Bu konuda beni en çok şaşırtan, Necip Fazıl’ın şiirleri ve şiir dili etkisiyle tercüme edilen bu şiirlerin aslında kullandıkları Türkçe ile Necip Fazıl’ı taklit ettiği düşünülmüyor da tersine hükmediliyor. Dikkat edilirse, Paul Verlaine ile Baudelaire’den şiir çevirenlerin hemen hepsi, Necip Fazıl’ın şiir diliyle şiirler yazmış insanlardır ve çeviri yaparken de aynı dili kullanıyorlar. Bunlar ve bunlar gibi Necip Fazıl’ın şiirine tutkun olan Ataç ve Tanpınar gibi şahsiyetler Necip Fazıl’ın şiirlerinin kaynağının Fransız şiiri olduğunu söylemiyorlar da bunların hepsini yeterince bilmeyenler böyle cin fikirli hükümleri cesaretle ortaya koyarken, aslında cehaletlerini sergileyerek dikkati çekmiş oluyorlar. Halbuki şiirin bir dilde ortaya konmuş güzel sanat eseri olduğunu bilmedikleri için, oturup başka dillerde yazılmış şiirler arasında tuhaf ilişkiler kuruyor, yani fil ile fare kıllarıyla ilgili benzetmeye girişiyorlar.
– Necip Fazıl’ın şiirleri dışındaki eserlerinin önemli olmadığı, hikâye ve tiyatro eserlerinin modası geçmiş dönemlere ait olduğu, bu yüzden de onu ihmalin sakıncası olmadığı görüşüne ne dersiniz?
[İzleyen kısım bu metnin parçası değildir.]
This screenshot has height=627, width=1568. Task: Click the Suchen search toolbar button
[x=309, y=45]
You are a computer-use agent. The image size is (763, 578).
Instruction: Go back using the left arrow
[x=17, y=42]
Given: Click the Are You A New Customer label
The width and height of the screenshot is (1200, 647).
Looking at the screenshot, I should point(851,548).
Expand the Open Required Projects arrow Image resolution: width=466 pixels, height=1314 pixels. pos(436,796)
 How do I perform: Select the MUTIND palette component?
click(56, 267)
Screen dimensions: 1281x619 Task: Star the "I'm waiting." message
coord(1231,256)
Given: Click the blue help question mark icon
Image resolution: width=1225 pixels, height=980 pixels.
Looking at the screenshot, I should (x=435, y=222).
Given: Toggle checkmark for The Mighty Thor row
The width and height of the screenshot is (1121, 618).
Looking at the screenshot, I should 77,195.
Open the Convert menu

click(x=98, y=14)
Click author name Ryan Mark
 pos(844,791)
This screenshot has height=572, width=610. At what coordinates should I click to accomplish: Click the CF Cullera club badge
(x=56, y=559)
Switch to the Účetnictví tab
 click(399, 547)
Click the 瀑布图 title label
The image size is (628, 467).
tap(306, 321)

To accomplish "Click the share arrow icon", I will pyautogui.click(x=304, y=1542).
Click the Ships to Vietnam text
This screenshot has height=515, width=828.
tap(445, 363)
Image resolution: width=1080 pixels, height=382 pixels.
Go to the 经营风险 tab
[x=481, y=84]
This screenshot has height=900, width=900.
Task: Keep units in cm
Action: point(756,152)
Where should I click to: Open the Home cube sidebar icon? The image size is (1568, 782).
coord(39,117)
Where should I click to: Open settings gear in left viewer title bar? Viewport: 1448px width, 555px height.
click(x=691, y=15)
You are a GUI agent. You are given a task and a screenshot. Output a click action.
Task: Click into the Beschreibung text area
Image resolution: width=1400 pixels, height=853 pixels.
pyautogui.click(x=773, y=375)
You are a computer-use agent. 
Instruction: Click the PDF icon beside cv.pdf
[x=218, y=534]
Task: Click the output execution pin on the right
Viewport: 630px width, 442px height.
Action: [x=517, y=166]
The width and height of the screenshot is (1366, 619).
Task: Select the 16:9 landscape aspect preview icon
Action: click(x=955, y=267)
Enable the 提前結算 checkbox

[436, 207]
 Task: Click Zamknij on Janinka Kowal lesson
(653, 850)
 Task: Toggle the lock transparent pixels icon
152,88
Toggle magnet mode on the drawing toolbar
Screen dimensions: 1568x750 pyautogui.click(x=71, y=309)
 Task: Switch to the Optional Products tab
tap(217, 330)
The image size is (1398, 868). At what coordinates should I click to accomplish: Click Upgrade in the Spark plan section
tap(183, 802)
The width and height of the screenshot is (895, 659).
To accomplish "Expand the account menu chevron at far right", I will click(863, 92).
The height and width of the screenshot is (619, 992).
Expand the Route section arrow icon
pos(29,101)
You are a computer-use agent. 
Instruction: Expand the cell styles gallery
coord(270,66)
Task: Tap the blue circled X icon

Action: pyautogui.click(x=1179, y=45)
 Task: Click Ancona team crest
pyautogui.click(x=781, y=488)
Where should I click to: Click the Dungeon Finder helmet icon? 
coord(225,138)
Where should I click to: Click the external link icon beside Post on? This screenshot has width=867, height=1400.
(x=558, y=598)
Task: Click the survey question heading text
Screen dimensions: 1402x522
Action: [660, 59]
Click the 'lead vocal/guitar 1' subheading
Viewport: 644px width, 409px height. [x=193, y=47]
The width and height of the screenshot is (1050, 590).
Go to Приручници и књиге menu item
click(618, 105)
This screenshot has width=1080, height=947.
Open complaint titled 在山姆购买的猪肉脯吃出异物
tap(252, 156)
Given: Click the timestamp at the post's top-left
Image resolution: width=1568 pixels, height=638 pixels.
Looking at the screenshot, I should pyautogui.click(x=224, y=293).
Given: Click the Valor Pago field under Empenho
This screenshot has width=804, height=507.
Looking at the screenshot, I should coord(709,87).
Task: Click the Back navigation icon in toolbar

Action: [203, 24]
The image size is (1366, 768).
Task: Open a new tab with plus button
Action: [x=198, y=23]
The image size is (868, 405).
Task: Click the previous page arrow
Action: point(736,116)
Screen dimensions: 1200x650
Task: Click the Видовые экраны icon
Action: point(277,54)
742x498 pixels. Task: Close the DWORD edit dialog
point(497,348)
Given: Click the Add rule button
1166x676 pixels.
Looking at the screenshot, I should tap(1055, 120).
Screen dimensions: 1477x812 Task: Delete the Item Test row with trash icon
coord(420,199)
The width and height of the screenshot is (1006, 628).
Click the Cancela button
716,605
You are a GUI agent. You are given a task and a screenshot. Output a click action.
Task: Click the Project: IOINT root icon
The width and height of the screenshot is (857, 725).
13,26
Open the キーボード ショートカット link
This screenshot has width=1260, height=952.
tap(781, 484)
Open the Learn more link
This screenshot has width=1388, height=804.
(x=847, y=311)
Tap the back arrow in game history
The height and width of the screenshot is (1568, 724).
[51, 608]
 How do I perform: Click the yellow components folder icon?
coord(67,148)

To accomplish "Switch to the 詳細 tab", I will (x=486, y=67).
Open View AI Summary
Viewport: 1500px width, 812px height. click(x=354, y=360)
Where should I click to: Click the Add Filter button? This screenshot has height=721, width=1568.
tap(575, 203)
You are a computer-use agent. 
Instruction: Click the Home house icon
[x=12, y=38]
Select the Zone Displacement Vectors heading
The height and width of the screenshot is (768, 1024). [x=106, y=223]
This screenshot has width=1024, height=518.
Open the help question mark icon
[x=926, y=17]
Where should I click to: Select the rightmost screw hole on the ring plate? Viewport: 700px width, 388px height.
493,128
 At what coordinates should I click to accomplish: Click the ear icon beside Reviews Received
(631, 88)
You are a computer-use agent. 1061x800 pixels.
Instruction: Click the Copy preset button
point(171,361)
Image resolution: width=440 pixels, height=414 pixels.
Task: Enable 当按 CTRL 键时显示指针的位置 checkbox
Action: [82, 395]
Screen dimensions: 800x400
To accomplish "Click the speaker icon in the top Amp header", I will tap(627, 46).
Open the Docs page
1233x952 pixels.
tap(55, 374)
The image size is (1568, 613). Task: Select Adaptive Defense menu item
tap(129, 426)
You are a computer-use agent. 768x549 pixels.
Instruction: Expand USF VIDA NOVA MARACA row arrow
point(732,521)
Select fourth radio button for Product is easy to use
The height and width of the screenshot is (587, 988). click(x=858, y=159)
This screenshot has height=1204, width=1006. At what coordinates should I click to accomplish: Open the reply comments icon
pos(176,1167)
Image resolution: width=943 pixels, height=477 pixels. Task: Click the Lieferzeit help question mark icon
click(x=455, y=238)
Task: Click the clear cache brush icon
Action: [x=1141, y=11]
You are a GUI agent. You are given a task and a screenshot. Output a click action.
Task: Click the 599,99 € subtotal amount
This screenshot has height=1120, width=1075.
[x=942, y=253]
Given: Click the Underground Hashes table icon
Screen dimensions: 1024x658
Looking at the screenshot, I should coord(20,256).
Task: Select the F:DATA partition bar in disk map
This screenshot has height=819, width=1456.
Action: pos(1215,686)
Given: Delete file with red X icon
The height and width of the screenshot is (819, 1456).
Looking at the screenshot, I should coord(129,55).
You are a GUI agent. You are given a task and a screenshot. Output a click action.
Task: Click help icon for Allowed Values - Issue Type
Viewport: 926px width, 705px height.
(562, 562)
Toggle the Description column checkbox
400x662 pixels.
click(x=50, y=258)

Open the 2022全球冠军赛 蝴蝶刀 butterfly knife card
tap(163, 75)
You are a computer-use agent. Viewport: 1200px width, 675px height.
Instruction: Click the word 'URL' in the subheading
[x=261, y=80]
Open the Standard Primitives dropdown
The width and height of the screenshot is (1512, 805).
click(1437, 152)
Bir aşağılık duygusunun tezâhürü olduğuna inandığım bu telâkkilerin kaynağında korkaklık var. Necip Fazıl’ın sadece şair olduğu, hikâye ve tiyatro eserlerinin çok da önemli olmadığı, dinî, fikrî ve tarihi görüşleriyle tezlerinin ciddiye alınıp incelenmesi gerekmediği, Aydınlanma düşüncesine yönelttiği eleştirilerle vahye dayalı medeniyet telâkkisinin fanteziden öteye gitmediği hususu, söylenmeden benimsenir. Fakat bu son derece sığ ve basit değerlendirmelerin akademisyenler arasında yaygın oluşu da gerçekten ülkemiz adına büyük bir talihsizliktir. Başlangıçta üniversitelerdeki gizli yasak, sonraki yıllarda ruhlara vurulmuş bir pranga haline geldi ve maalesef yaygınlaşan bir modaya dönüştü. Şimdi özgürleşen üniversite ile bu türden yanlış telakkilerden kurtularak kendi dünya görüşümüzün sözcüsü olan Necip Fazıl’ı her yönüyle inceleme ve tez konusu yaparak kendimize güveni tazeleyebiliriz. Başka türlü Batı Medeniyeti’nin temeli olan Aydınlanma düşüncesinin yol açtığı Batı emperyalizminden de, Batı’nın üstünlüğüne dayanan gönüllü sömürge aydını şaşkınlığından da kurtulamayız.
– Öyleyse, Necip Fazıl’ı ve eserlerini nasıl anlamamız ve incelememiz gerekiyor?
Öncelikle onun dünya çapında bir sanatçı ve mütefekkir olduğunu dikkate alarak başlamalıdır.